--- Task details ---
Of the lines below, write out exactly those from the line with "Login (1877, 78)" through the line with "Features [tab] (387, 481)", both included, and skip the rest.

Pixel coordinate grounding data
*** Block opens ***

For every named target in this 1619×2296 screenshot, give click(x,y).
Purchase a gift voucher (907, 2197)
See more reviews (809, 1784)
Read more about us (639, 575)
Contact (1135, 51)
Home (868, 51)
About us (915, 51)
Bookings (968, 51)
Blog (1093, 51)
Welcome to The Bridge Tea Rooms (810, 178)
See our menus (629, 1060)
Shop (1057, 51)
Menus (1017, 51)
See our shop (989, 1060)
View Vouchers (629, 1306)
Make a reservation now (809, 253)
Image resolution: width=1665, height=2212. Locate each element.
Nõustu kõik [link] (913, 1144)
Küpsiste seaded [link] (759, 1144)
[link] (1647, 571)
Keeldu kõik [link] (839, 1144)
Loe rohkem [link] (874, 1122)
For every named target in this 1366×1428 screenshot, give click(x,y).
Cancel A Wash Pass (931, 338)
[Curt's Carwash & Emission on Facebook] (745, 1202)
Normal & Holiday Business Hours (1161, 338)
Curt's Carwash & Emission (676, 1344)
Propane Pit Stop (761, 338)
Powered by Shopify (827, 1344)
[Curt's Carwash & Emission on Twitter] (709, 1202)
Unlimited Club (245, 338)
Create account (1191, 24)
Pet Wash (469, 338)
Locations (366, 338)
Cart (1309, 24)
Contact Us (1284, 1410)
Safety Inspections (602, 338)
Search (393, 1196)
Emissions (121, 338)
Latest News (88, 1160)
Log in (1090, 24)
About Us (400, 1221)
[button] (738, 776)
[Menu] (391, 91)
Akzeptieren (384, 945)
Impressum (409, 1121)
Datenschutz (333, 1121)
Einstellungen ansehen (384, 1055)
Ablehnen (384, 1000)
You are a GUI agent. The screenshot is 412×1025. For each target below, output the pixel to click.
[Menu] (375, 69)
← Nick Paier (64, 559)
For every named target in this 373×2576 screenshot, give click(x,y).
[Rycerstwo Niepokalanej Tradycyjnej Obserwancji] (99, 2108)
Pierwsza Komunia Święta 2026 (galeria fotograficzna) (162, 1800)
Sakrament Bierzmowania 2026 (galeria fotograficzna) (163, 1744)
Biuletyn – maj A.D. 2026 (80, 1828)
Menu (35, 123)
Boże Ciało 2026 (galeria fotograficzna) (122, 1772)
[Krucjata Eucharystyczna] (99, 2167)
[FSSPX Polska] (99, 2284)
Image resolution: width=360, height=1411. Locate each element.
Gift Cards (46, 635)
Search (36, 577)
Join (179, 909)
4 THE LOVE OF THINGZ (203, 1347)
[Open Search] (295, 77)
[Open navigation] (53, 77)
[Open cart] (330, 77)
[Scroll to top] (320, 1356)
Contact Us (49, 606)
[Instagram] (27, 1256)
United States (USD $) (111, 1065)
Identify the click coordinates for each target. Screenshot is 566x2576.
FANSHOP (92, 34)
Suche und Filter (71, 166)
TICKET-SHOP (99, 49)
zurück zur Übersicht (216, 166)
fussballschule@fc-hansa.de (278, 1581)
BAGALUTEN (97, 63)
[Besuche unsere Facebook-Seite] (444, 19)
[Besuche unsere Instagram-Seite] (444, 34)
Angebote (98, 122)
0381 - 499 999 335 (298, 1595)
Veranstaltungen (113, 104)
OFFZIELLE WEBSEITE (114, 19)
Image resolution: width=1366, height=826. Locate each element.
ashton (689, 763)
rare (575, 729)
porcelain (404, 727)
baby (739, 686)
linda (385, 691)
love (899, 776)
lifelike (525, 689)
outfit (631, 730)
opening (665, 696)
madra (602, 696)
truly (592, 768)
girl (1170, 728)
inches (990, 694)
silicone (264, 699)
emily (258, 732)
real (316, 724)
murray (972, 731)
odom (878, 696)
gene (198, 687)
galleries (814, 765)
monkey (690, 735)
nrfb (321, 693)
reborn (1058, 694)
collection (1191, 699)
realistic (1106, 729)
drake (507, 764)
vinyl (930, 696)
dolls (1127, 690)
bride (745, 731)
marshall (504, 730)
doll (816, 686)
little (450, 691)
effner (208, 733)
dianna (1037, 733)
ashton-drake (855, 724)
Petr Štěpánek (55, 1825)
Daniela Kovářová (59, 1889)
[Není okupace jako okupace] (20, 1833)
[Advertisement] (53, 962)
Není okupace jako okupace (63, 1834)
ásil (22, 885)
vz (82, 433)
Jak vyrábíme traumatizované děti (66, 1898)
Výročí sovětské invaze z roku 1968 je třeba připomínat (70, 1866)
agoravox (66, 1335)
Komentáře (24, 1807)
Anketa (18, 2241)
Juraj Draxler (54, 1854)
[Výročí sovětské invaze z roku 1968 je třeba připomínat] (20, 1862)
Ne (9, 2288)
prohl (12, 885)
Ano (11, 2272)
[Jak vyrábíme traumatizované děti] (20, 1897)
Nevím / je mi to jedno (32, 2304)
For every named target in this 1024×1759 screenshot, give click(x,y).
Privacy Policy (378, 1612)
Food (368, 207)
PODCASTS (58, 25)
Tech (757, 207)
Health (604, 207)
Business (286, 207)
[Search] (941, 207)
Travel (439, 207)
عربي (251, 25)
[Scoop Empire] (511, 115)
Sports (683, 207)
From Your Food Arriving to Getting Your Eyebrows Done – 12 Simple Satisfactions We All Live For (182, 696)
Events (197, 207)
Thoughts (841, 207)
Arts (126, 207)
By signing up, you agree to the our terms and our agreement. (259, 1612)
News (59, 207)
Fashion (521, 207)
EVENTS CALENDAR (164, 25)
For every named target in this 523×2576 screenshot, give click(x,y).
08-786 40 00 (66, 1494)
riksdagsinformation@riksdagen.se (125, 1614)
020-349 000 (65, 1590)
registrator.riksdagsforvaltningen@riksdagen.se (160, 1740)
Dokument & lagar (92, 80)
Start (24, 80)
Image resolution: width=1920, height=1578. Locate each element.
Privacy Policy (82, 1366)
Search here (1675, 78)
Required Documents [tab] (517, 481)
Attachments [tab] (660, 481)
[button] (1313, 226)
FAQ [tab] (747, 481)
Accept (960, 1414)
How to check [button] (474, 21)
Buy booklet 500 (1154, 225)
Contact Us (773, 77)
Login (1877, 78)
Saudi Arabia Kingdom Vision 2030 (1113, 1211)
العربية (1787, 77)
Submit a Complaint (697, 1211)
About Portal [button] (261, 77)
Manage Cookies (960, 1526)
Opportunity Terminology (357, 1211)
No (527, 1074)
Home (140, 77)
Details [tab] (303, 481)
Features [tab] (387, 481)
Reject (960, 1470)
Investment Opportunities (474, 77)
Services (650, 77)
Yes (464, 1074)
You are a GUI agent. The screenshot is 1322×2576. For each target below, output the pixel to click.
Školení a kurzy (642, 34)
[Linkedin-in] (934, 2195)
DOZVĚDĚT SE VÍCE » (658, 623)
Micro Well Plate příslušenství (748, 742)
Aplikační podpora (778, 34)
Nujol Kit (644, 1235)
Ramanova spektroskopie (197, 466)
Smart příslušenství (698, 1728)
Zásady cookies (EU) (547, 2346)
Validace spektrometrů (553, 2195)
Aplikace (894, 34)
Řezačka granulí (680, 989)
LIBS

*** Block closes ***

--- Problem solution ---
Login (1877, 78)
Saudi Arabia Kingdom Vision 2030 (1113, 1211)
العربية (1787, 77)
Submit a Complaint (697, 1211)
About Portal [button] (261, 77)
Manage Cookies (960, 1526)
Opportunity Terminology (357, 1211)
No (527, 1074)
Home (140, 77)
Details [tab] (303, 481)
Features [tab] (387, 481)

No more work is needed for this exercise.